As they walked farther in, the lullaby of the Graveyard’s bones grew ever more haunting. Unlike the Great Elder, which was alive and buzzing with energy, these bones slumbered. Nico caught snatches of mumbled words, brief yawns, and fragments of a dream.

As Rasia claimed, they had walked ten vibrations to reach the base camp. Hopefully, Azan and Suri were minding the time and keeping schedule. The scavenger base looked as Rasia described it, the only difference being a slender figure who sat atop the wooden throne. The figure wore a large elaborate green bark mask. Two familiar khopesh blades laid across their lap.

A larger figure wearing a black mask and holding a wicked bone axe over their shoulder leaned a leg on the throne’s arm support. The tree of heads created a morbid chorus at each shift of the wind.

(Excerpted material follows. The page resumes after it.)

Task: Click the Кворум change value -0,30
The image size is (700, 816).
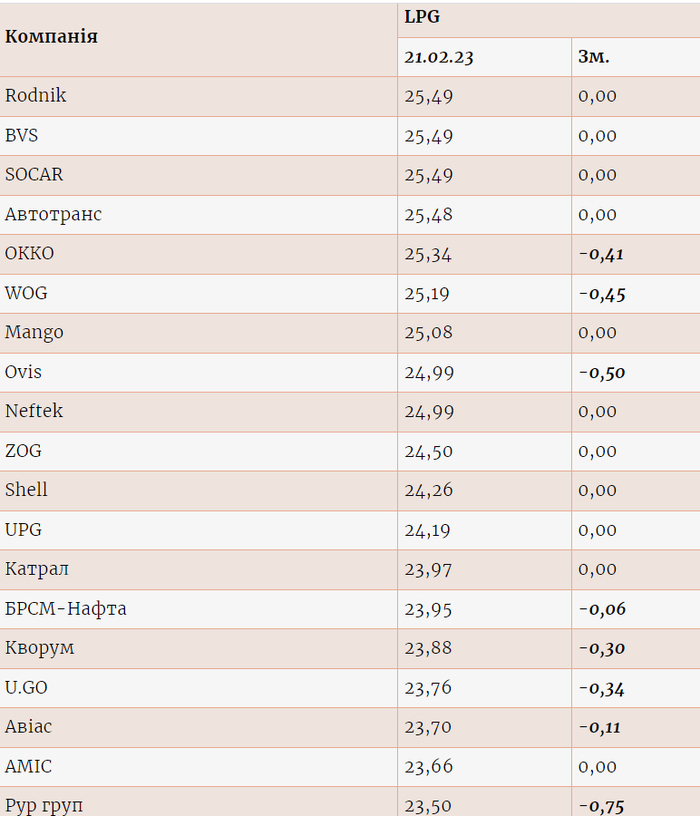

“Is this her?” the Serpentine Han asked in a thick scavenger accent. This scavenger was born here, and Nico tried to wrap her mind around the generations that had called this rough and beautiful place home.

“We believe so.”

“They could be lying,” the Cobalt Han said, pointedly eying Nico. “Don’t they have gold-eyes?”

“Not all are born with the eyes?” One of the facehunters said, rounding the sentence with a question, unsure.

“I could perform magic,” Nico suggested, “but you would have to take off the collar.”

The Serpentine Han curled a finger toward a pair of cages. Between the bars of those cages, Nico found faces she recognized from the oasis, including Faris, Loryn, Rianis, and Gysen. All their faces lifted in hope at the sight of her.

The facehunter retrieved Neema, hands bound, from the cage. Her braids had come undone, all her dragonglass beads lost, and her hair was now matted into clumped strips. Neema’s curves had sharpened, and the pointed angles in her face could be replaced for knives. Immediately, Nico felt guilty for all the friction between them before.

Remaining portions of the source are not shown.